Indeed, as much as I hate to be a pessimist, consumer wallets are going to be tighter, creative budgets are going to be slimmer, and all sorts of buying and selling efficiencies will become paramount.
However, we too are faced with a substantial opportunity to manage through the cycle – advertisers’ brand reach can actually grow in volatile times. Advertising spend in this scenario represents an investment in mindshare. Brands that choose to ignore this opportunity can lose the longer term battle of gaining and locking mindshare with consumers. This spend is an investment, not an expense. Brand value is an intangible asset on the balance sheet of every corporation, and the great brands find ways to leverage this asset to their advantage, especially during lean times.
Advertising “futures” provide the ability for advertisers, publishers and agencies to stabilize financially and ensure consumer mind share reach, all with economic efficiency. By creating a priced option to spend on future strategic ad space, advertisers can protect and grow future brand reach whilst publishers stabilize revenue visibility and reduce operational costs. An advertising futures contract can take the form of either an exercisable future option, or a straight future obligation of spend, the latter format being non-cancellable between buyer and seller.

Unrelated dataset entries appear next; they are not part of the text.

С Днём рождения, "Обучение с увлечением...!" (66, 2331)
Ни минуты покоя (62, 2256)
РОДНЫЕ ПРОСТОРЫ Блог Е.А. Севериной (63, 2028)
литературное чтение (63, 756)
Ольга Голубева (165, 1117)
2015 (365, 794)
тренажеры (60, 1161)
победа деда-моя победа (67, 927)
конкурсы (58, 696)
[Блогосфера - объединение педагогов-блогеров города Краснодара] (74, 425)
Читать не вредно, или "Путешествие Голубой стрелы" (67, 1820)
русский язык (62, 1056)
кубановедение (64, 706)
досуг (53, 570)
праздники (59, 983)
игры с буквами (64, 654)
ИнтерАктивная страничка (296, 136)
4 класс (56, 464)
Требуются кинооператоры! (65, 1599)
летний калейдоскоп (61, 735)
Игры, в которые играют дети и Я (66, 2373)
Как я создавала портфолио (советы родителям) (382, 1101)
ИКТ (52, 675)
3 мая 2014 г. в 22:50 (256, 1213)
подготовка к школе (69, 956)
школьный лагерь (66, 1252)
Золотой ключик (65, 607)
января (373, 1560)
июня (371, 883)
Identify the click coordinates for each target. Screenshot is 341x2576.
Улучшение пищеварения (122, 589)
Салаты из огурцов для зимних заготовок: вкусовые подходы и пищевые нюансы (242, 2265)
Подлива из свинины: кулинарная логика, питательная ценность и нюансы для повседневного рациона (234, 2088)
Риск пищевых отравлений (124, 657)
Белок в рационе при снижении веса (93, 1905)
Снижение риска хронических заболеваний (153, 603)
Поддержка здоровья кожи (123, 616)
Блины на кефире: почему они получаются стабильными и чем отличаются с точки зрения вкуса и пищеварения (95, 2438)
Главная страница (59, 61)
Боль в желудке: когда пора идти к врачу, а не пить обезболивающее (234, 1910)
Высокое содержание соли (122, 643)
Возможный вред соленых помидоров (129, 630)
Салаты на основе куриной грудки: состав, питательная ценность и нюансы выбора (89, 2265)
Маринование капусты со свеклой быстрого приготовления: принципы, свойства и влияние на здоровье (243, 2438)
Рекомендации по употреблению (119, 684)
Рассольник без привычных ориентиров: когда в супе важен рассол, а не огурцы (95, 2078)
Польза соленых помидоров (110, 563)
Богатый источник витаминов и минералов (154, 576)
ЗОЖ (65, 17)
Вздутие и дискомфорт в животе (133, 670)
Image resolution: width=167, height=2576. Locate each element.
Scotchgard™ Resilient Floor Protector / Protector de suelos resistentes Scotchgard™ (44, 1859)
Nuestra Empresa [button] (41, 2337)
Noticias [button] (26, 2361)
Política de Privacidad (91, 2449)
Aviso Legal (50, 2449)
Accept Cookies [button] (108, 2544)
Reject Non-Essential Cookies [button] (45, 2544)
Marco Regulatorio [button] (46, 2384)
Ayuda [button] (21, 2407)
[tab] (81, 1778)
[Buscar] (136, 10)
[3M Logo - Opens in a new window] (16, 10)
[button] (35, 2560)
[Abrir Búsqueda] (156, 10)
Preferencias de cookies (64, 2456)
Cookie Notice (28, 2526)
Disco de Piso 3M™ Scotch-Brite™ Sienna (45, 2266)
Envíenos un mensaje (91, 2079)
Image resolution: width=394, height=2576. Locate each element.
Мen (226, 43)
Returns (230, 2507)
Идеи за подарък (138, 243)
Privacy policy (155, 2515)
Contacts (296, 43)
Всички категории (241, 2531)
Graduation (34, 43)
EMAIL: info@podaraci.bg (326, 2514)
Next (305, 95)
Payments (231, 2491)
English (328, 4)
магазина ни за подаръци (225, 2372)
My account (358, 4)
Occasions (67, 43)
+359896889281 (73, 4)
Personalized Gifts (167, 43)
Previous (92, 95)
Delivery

Advertising futures are not quarterly game plans, but rather, longer term, six-month and yearly, positions on market reach. Every agency can advise their clients on the viability of taking advertising future positions today to ensure that brand mindshare does not dilute, but, rather, grows within the constraints of a smaller marketing budget. This future spend visibility in turn also provides guidance to agencies on their financial expectations and operational margins.
There is a significant difference between preferred pricing programs that most agency holding companies profess to and advertising futures. Preferred pricing programs are upfront agreements that scale pricing for media against actual spend achieved. That is, publishers will provide a preferred rate provided that agencies achieve a threshold spend with them. Whilst there are advertiser spend pooling effects that agencies can extract in negotiating preferred pricing, these are limited by the upfront pricing scale agreed upon.
Instead, a “rolling” upfront or futures marketplace model is more beneficial to both parties than preferred pricing programs, as, over the long run of these marketing investments, buyer and seller advantages are fully realized. However, note the word “upfront” above – revenue, profit and reach for both parties is only secured through an upfront agreement, not through discrete pricing discrimination that occurs at the point of buy, which is how most agencies operate today.
In the lean times ahead, the thrust of expected brand spend is geared towards the online medium, but can only be truly efficient with the use of an automated futures marketplace. The union of advertisers, agencies and publishers coming together within this context on a futures option or obligation creates depth, stability and economic efficacy to existing ecosystem relationships and objectives.
Reader Comments.
A very relevant and intersting article on how exchanges and marketplaces are poised.
I wonder how these will impact networks in the down turn.